Soup. It makes you feel better when you're sick and it warms you up when you're cold. Here are five Portland soups you need to try.
Dill pickle soup
$3.95 at Otto & Anita's
This soup is much better than it sounds, a creamy confection
of dill pickle, dill weed, onion and a wealth of butter— a bowl of creamy, briny goodness craved and revered across the Southwest Hills.
Brunswick stew
$6 at Tails & Trotters
This mid-Atlantic barbecue soup contains multitudes of pork—pork brisket, ham, pork-tomato stock—delivering so much meaty flavor it is nearly painful to let go of each sip.
Dumpling soup
$11.59 at Good Taste Noodle House
This mammoth basin can serve two—loaded with noodles, roast duck, roast pork, barbecued pork, and the no-frills shop's heavenly trademark pork-shrimp wontons.
Som-law Maju Krueng
$12.95 at Mekong Bistro
"Cambodia's favorite soup!" says the menu.

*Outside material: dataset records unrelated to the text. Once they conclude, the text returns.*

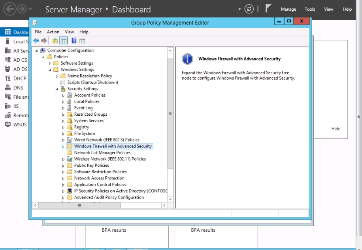Screen dimensions: 362x250
Task: Select DHCP in the Server Manager sidebar
Action: tap(20, 78)
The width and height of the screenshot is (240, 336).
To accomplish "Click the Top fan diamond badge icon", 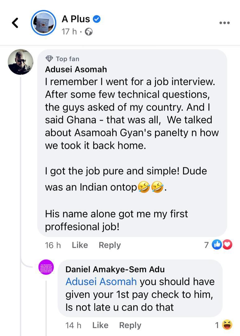I will [50, 58].
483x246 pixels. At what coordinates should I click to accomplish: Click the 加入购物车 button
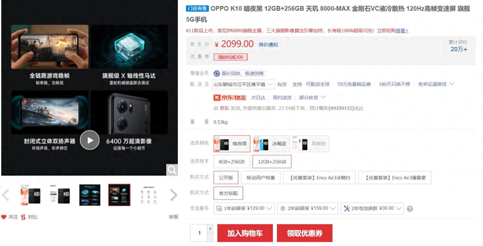point(245,233)
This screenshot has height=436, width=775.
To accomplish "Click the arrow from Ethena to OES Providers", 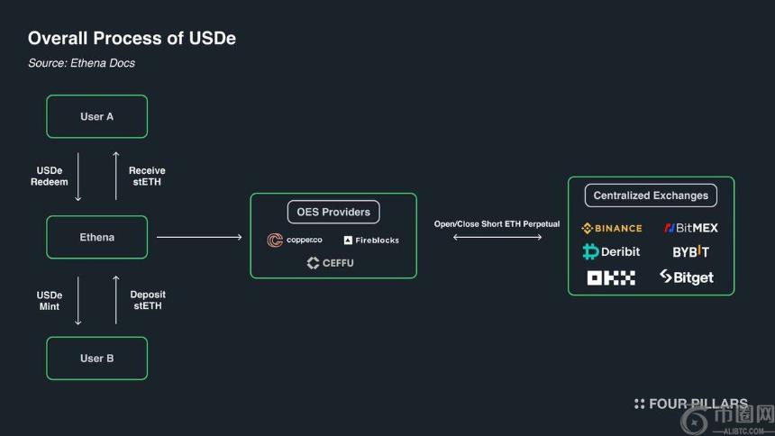I will (x=199, y=237).
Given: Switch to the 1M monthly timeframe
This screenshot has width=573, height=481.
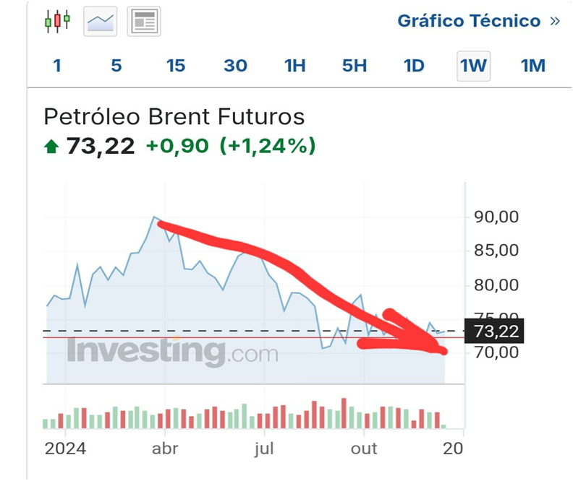Looking at the screenshot, I should click(533, 66).
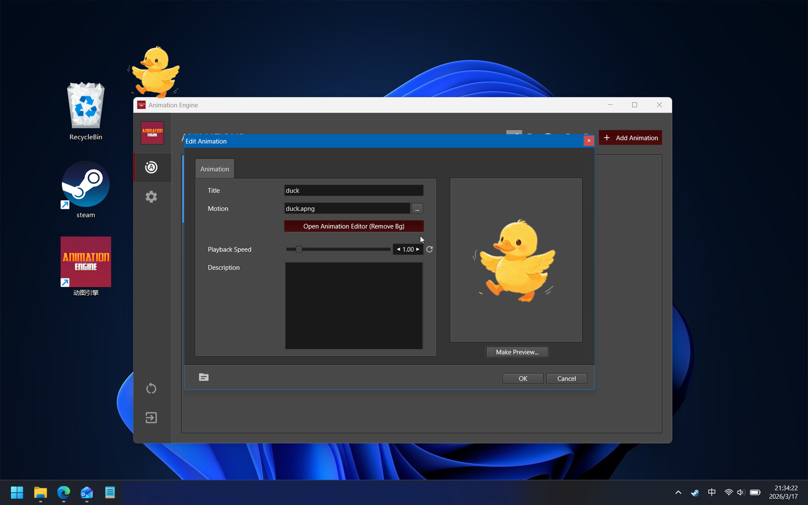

It's a wild-tasting swirl of lemon(grass), lime (leaf), bitter-sharp watercress and tart-ass tamarind, and tastes like no other in town.
Kakuni Ramen
$11.50 at Yuzu, 4130 SW 117th Ave., Beaverton.
As Japanese ramen chains move in, Yuzu's kakuni bowl remains one of the areas's best—a giant bowl of grotesquely savory tonkotsu broth white with pork-bone marrow, dropped-in squares of tender pork belly and about a pound of al dente housemade rice noodles.